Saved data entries
------------------------------------------------------------

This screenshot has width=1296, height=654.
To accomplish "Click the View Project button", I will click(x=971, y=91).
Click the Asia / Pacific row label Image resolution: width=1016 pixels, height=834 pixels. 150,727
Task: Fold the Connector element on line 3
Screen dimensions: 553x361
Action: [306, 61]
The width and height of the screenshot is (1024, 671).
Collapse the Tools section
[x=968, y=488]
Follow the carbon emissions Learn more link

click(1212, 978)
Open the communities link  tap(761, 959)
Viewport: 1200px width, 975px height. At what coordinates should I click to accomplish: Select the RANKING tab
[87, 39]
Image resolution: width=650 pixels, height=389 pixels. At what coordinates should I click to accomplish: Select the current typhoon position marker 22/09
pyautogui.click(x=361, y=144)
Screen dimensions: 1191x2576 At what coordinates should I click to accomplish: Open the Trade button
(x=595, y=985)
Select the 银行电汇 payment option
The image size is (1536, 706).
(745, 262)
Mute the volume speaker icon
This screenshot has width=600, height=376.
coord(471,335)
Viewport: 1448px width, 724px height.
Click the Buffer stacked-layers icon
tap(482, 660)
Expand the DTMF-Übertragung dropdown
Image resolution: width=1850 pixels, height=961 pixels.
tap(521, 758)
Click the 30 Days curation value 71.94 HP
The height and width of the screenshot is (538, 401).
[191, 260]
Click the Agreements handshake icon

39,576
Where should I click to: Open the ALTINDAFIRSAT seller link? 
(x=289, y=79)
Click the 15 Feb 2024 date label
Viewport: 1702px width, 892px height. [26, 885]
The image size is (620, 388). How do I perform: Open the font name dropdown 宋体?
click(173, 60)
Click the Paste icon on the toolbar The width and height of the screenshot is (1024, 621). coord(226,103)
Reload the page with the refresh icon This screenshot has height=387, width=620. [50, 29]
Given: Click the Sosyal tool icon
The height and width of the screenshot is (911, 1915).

------------------------------------------------------------

**Work instructions:**
Output the first line of the entries above and every line after it, exactly as written, ending with the line that contains "Task: Fold the Connector element on line 3".

**Answer area:**
This screenshot has width=1296, height=654.
To accomplish "Click the View Project button", I will click(x=971, y=91).
Click the Asia / Pacific row label Image resolution: width=1016 pixels, height=834 pixels. 150,727
Task: Fold the Connector element on line 3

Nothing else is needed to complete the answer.